Não adianta mentirosos, não vou parar com as “aspas”!
Redação DM
Publicado em 2 de novembro de 2015 às 22:14 | Atualizado há 11 anosAgora reclamam que eu utilizo muitas aspas, “sei lá”, “misericordioso leitor”, “matutino vanguardista”, “caras de peroba”, “quinto, sexto, sétimo dos infernos”, “até”, “tal”, “enfim” e que sou retórico, que exagero nas vírgulas, que faço do espaço um divã e coisas do gênero e, pior, o mais engraçado ou tragicômico é que os leitores assíduos, os que me suportam e até exageram elogiando-me, fazem-no quase sempre “alegando” admirarem aquilo que aqueles detestam, abominam ou invejam, sei lá, mas, confesso, não estou nem aí, aliás, corrijo-me: estou aí porque faço disso o mote, um dos temas dessas linhas e, além disso, talvez o mais relevante para mim é que embora possa parecer um paradoxo, um antagonismo, de certa forma concordo com eles, “aqueles”, quando dizem que eu não sou um escritor porque, realmente, não “me vejo” e nunca “me vi” como escritor tanto que, embora me “cobrem” a mais de três décadas, prossigo e continuo sem escrever um livro e, a pura verdade, é que eu fico muito mais tempo relendo, revisando e utilizando-me do “CTRL-X” para “apagar” ou deletar do que, propriamente, escrevendo, o misericordioso leitor acredita? É raríssimo eu chegar à frente do meu notebook e escrever “de pronto” um texto. Para escrever um artigo escrevo, no mínimo duzentos artigos e, como sempre repito – e eles, “aqueles”, sempre criticam isso também – finalizarei este primeiro parágrafo porque, como ensinam os mestres, parágrafos extensos, longos, ainda mais o primeiro, afugentam leitores e, claro, este não é o propósito desse, para alguns, inconveniente escrevinhador.

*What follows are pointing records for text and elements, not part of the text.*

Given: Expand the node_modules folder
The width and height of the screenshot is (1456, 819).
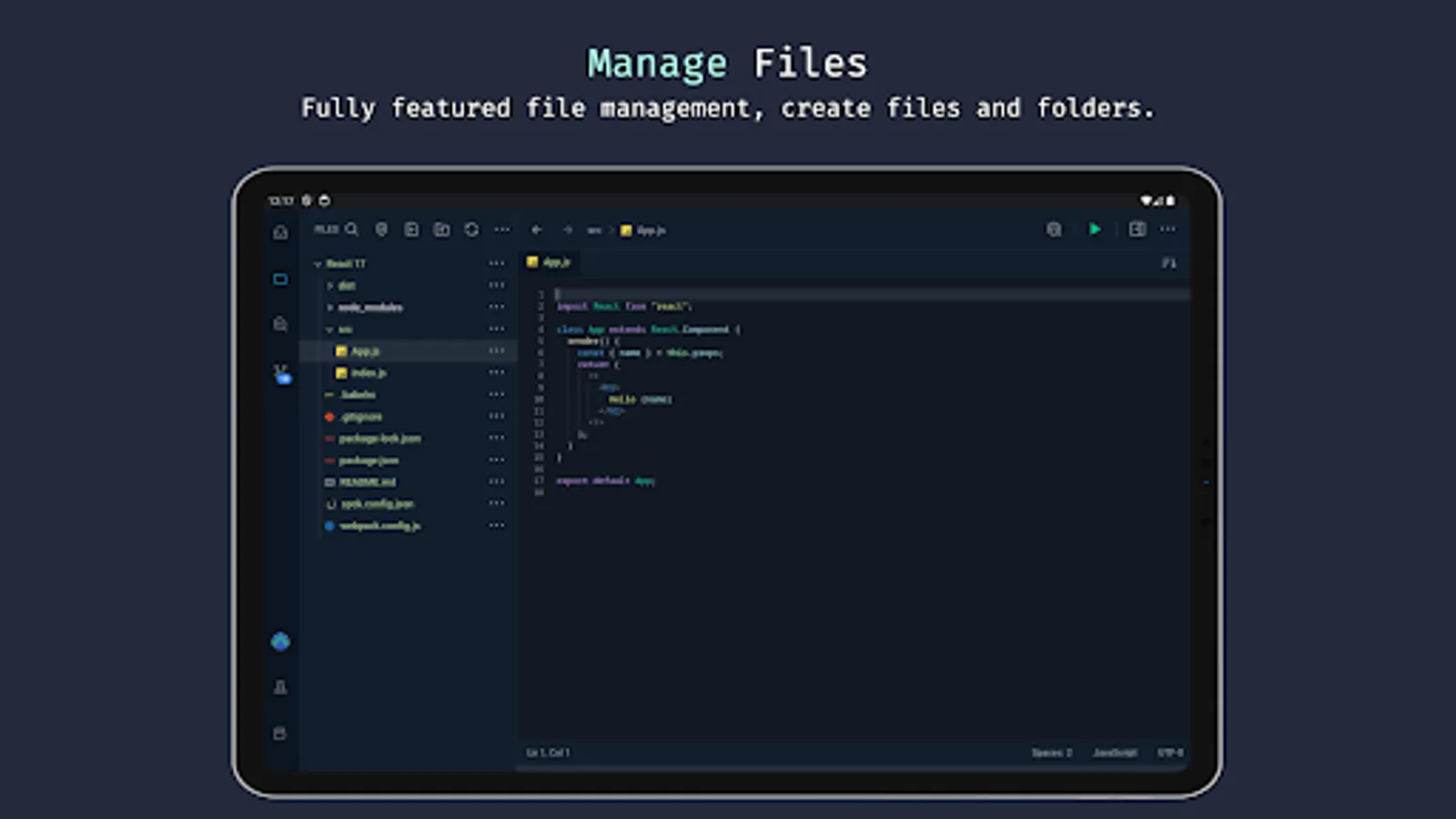Looking at the screenshot, I should [x=330, y=308].
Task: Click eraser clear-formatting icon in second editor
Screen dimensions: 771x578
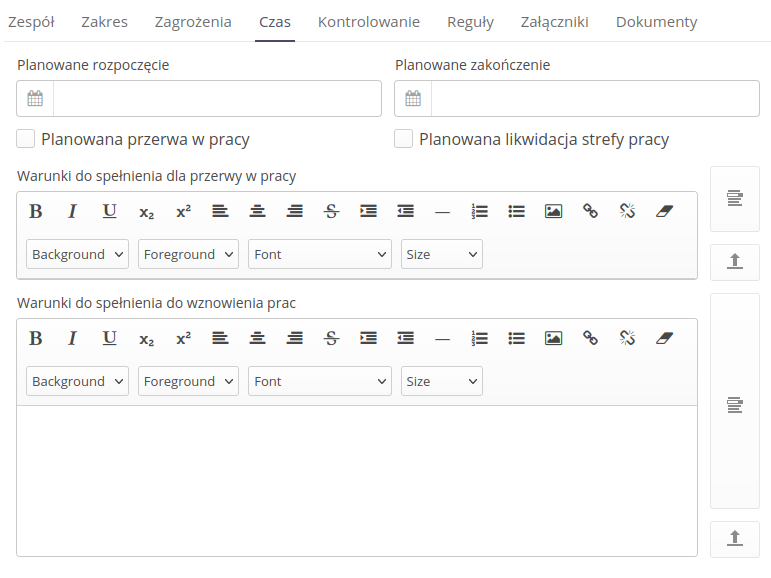Action: point(665,338)
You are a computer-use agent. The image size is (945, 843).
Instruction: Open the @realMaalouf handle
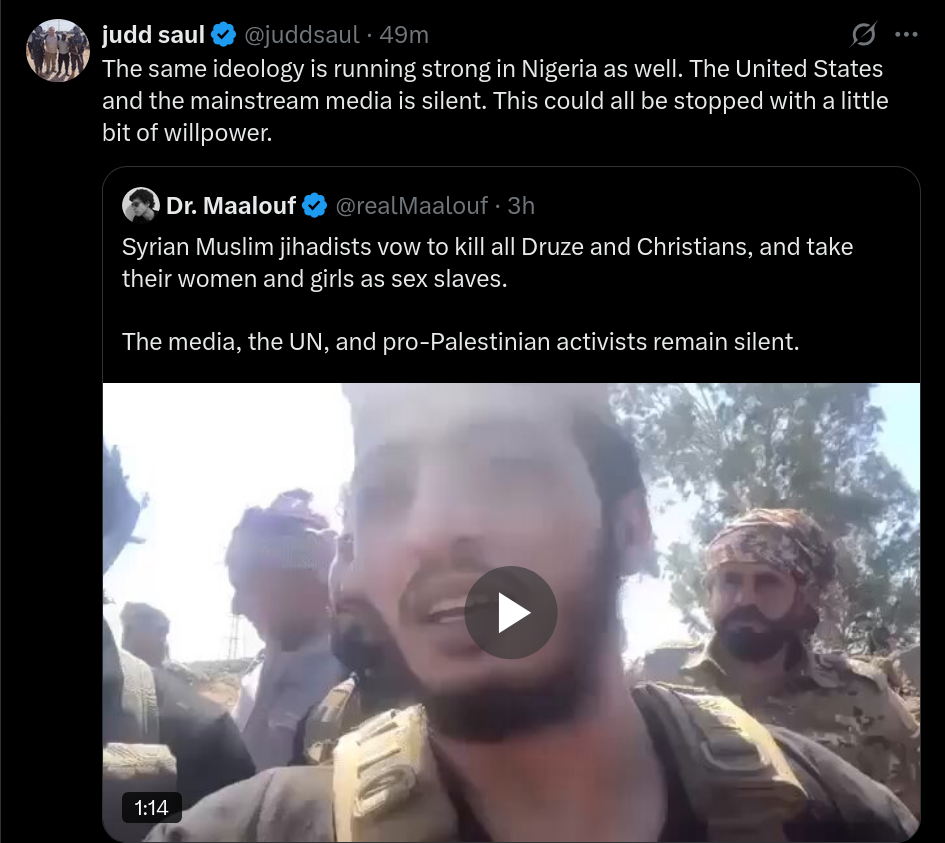pyautogui.click(x=411, y=206)
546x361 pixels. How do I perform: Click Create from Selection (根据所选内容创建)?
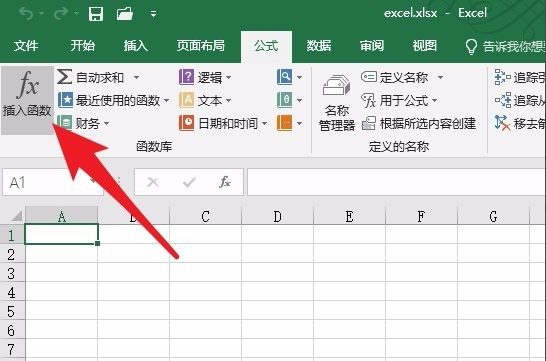[419, 123]
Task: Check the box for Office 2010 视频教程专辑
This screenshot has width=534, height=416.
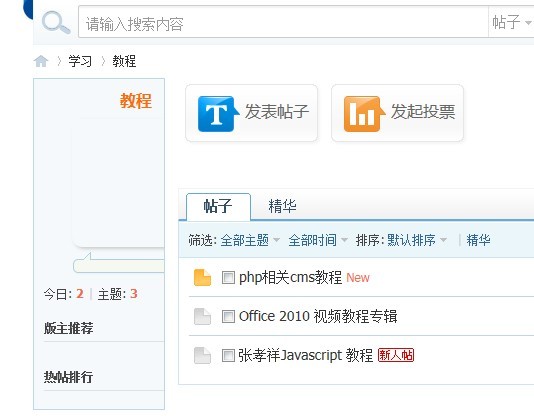Action: pos(228,317)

Só gostaria de mencionar mais uma coisinha. Não escrevi um livro, mas, o meu consolo é que desde 2011, quando passei a escrever semanalmente neste matutino vanguardista, constitui, sem nem “perceber”, uma coletânea de dezenas de artigos sobre as mais diversas áreas e, a minha intenção de registrar impressões, angústias e expectativas, foi plenamente recompensada com críticas, elogios e amizades adquiridas. Sempre afirmei que a Imprensa, não aquela mancomunada com o poder corrupto, que alcunhei de “prostituta do governo” na década de oitenta, mas a Imprensa verdadeira, esta sim “prensa” diuturnamente os “Três Poderes”, tanto o Judiciário, Legislativo e, evidente, principalmente o Executivo. “É governo. Sou contra!”. Este é o lema de muitos jornalistas, então, aqueles não deveriam ficar tão obnubilados – para não “falar” outra coisa – quando eu insisto que estamos progredindo e progredindo muito em relação às muitas democracias do planeta, no quesito eliminação da corrupção, dos corruptos e da “canalha política”, todos tremendo de medo de passarem o “Natal” no xilindró. Até.